* _Source extract_:
-- Opening Marker --

I take pride in mentoring young interns and provide a lot of time for Q&As and we used to go to lunch for an hour to teach them concepts etc.  She is my third intern now.  Last year was this amazing experience where she was exposed to a lot of new concepts and a lot of industry knowledge.  I think we both grew a lot where I became a better teacher and she learned a ton on the job and built a good resume.  All of these teaching and mentoring has been thrown out the window.  If I am totally honest, I dread having to come up with assigning her work this summer.  Because she will inevitably hit a dead end and then there will be no productivity.  Previously, if she hit a dead end, she just walk over and we talk about it.  Now each iteration is a day and the work product is not what I was expecting 80% of the time.  I hate to say it, but I thinks she kind of "mailed it in this year" which lead me to kind of "mail it in" as well.  Mentally, I think my intern was also a little less excited this year.  She was studying abroad and had to come home in the middle of it.  2020 is quite awful. 

 

If my anecdote is helpful at all, I think entry level jobs that require a lot of "drinking from the fire hose" and will have to continue to be in the office.  How do you "bring someone up to speed" when they are bright eyed recent college grads?  I think more senior positions will likely continue to transition out of the office to WFH.

-- Closing Marker --

* _What to work on_:
**a)** From the post about mentoring an intern, write out again the passage that opens with the words containing "If my anecdote" and closes with "office to WFH.", renaming "entry level jobs" as "junior positions".
**b)** According to the post about mentoring an intern, what was the intern doing when she had to come home in the middle of it?

(Data excerpts)

-- Opening Marker --

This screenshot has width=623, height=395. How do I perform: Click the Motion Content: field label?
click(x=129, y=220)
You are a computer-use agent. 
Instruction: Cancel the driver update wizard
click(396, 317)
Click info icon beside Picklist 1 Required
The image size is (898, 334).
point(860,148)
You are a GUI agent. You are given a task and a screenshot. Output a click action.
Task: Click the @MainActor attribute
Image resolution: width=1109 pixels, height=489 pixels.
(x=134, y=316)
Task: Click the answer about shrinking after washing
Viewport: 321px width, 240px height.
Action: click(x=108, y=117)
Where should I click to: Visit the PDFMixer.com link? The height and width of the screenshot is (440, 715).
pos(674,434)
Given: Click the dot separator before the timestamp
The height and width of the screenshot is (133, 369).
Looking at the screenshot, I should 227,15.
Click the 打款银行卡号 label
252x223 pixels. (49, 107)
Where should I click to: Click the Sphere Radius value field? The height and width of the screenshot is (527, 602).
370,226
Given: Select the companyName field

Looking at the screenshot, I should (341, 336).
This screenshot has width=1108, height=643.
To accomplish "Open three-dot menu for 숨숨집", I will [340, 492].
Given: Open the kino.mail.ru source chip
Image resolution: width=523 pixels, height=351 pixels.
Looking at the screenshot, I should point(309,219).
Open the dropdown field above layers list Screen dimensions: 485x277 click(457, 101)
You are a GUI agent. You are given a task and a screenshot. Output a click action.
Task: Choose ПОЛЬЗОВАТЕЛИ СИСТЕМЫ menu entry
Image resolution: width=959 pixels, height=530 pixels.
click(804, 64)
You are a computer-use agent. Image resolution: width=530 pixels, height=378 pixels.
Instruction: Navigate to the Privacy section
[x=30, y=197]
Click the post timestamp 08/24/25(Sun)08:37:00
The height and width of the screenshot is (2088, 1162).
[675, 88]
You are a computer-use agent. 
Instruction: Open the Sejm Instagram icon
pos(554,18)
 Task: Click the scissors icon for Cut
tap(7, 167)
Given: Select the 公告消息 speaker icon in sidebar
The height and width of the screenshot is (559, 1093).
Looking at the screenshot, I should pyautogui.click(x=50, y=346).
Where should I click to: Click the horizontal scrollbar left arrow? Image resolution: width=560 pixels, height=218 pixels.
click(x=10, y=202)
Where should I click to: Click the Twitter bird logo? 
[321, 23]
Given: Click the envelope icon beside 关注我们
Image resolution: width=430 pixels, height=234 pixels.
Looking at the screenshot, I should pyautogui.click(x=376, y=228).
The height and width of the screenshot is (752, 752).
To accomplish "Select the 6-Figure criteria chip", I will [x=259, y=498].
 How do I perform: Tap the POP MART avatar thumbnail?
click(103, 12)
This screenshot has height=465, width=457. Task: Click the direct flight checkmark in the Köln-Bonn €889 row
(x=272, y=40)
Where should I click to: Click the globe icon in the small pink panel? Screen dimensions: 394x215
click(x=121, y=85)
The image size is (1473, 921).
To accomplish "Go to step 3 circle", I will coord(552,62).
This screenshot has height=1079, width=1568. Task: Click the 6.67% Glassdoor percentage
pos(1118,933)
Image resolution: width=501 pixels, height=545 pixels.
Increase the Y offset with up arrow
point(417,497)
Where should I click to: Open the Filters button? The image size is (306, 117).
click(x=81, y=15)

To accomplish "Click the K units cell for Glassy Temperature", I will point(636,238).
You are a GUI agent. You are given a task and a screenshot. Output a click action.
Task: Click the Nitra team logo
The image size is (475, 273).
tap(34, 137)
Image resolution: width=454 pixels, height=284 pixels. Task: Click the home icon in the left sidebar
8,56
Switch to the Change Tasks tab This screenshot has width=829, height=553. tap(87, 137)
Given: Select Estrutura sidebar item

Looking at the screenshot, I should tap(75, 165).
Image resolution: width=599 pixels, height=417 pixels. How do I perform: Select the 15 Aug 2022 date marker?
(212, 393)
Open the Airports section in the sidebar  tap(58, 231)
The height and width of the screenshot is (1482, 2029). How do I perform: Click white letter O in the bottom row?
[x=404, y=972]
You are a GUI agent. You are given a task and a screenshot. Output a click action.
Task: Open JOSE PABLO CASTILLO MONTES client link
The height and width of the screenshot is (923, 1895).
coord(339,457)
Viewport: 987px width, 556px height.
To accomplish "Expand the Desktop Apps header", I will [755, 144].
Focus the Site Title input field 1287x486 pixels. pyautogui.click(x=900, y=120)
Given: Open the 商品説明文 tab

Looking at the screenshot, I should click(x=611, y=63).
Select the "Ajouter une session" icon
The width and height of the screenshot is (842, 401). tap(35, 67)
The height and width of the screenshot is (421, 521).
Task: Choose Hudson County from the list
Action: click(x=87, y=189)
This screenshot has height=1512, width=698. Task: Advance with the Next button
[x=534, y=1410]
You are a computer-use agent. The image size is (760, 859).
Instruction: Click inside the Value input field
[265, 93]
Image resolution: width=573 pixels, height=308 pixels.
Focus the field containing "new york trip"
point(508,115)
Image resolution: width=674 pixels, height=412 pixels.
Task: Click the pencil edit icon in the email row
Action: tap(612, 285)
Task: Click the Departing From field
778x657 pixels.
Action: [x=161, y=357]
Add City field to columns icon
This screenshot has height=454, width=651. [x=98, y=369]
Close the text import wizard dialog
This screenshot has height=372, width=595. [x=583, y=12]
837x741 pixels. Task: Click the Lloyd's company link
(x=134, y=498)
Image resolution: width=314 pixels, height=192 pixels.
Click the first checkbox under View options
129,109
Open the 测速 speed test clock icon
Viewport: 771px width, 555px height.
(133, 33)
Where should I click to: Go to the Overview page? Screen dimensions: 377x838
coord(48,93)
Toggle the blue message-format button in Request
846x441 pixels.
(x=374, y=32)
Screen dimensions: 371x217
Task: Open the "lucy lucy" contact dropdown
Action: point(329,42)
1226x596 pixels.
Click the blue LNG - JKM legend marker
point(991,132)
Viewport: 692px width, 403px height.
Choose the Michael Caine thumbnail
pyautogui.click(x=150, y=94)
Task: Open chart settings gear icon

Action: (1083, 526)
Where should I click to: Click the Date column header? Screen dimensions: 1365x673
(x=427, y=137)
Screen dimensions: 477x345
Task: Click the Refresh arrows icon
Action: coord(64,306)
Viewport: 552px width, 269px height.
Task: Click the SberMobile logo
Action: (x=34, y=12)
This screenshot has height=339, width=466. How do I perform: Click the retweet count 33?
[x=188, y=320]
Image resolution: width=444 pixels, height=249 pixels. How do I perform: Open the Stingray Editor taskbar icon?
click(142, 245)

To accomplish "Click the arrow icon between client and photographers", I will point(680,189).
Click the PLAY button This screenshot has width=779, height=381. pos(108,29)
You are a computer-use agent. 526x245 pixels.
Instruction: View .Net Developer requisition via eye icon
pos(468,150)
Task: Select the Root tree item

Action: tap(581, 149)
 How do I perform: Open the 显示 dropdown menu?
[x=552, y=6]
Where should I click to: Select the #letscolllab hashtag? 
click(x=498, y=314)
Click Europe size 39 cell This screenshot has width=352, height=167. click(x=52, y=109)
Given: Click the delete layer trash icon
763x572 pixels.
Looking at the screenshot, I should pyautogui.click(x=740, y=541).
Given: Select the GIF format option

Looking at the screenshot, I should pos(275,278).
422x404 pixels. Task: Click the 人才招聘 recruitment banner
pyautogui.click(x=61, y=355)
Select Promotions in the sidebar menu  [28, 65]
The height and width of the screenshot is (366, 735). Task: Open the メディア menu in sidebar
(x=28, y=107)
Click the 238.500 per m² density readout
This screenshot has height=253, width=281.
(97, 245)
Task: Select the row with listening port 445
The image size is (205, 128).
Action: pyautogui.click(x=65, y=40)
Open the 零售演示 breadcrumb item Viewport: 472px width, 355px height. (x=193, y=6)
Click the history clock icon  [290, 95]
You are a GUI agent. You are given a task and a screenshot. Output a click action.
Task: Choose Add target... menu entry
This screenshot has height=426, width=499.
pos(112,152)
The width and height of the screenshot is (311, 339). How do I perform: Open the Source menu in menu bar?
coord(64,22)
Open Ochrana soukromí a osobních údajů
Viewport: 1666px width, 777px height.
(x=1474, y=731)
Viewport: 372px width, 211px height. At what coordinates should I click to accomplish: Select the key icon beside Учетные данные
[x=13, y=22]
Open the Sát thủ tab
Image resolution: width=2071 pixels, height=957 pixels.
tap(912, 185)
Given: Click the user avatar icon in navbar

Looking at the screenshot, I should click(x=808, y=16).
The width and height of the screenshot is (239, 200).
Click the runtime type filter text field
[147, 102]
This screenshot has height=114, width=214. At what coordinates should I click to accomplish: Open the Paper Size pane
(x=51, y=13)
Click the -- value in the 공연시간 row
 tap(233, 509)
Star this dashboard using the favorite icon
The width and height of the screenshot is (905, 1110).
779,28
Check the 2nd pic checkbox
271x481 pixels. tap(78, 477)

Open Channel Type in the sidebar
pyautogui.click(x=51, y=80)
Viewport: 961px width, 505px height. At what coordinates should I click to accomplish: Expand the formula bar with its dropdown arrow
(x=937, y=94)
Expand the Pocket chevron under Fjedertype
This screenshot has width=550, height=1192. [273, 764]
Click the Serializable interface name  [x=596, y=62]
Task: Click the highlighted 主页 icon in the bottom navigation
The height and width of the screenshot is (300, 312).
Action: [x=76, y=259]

-- Closing Marker --

* _Set of answers_:
**a)**
If my anecdote is helpful at all, I think junior positions that require a lot of "drinking from the fire hose" and will have to continue to be in the office.  How do you "bring someone up to speed" when they are bright eyed recent college grads?  I think more senior positions will likely continue to transition out of the office to WFH.

**b)** She was studying abroad.